Aldose reductase, glomerular metabolism, and diabetic nephropathy.

To explore a possible link between diabetic nephropathy and the enhanced activity of the polyol pathway known to occur in diabetes, we examined several pertinent metabolic parameters in glomeruli isolated from control and streptozotocin-diabetic rats and assessed whether changes observed in diabetic glomeruli could be prevented by the oral administration of the aldose reductase inhibitor sorbinil. We found that glomerular polyol content is significantly increased in diabetes, whereas glomerular myo-inositol content is significantly reduced. The sorbitol accumulation and myo-inositol depletion were both completely prevented by sorbinil, which was given throughout the duration of diabetes. Activity of the membrane-bound sodium/potassium adenosine triphosphatase (Na-K-ATPase) was decreased in diabetic samples; this change was also completely prevented by sorbinil.
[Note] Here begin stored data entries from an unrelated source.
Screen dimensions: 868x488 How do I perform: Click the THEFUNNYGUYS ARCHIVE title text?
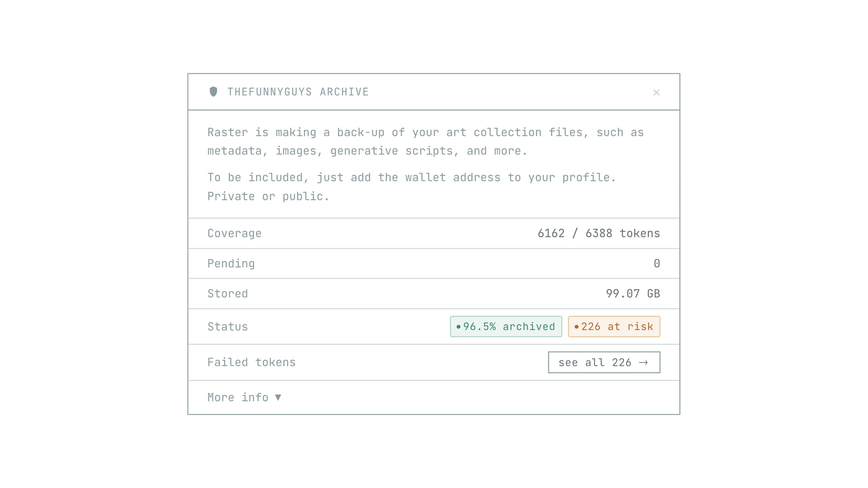tap(298, 92)
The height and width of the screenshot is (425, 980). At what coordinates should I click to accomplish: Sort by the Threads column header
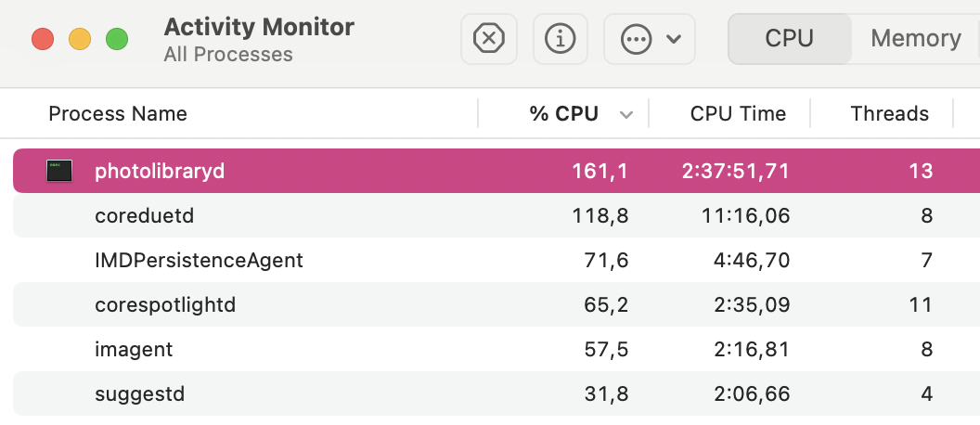click(x=889, y=114)
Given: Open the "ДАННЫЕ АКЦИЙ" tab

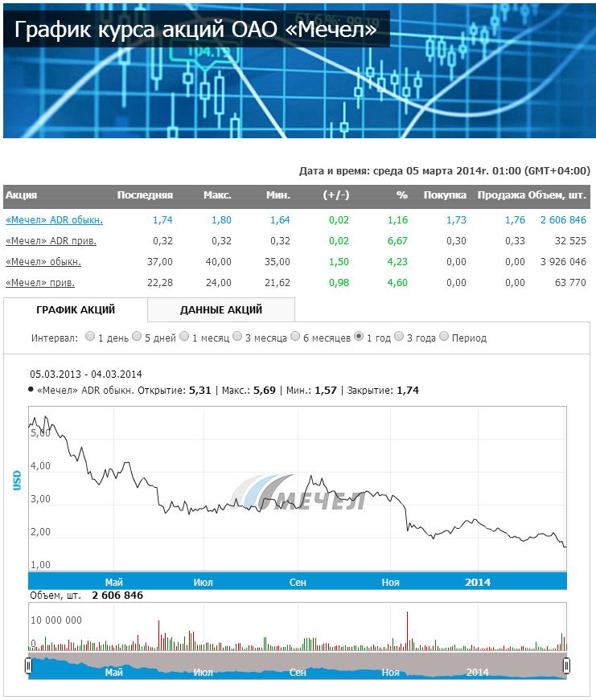Looking at the screenshot, I should click(x=221, y=310).
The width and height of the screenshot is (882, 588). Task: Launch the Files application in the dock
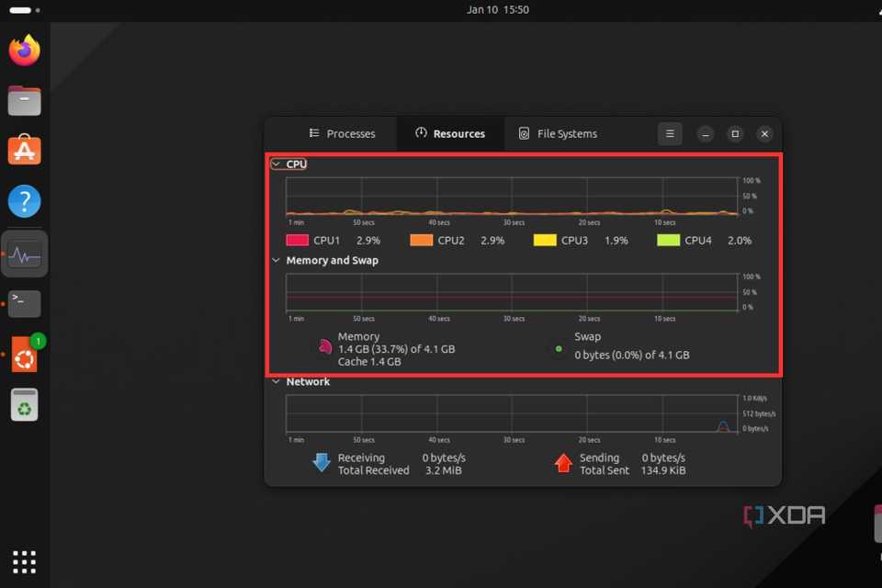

Erythrocyte deformability is another factor that has been implicated in the pathogenesis of microangiopathic complications. The ability of red blood cells to undergo an adaptation in shape that permits passage through the smallest vessels is impaired in diabetes. Using blood from control, diabetic, and sorbinil-treated diabetic rats, we found that erythrocyte deformability was decreased in diabetic samples and that sorbinil treatment significantly improved this parameter. Thus, if the glomerular consequences of sorbitol accumulation, myo-inositol depletion, reduced Na-K-ATPase activity, and decreased erythrocyte deformability are pathogenetically implicated in diabetic nephropathy, the ability of sorbinil to impact on these changes suggests that it could favorably impact on the nephropathic process.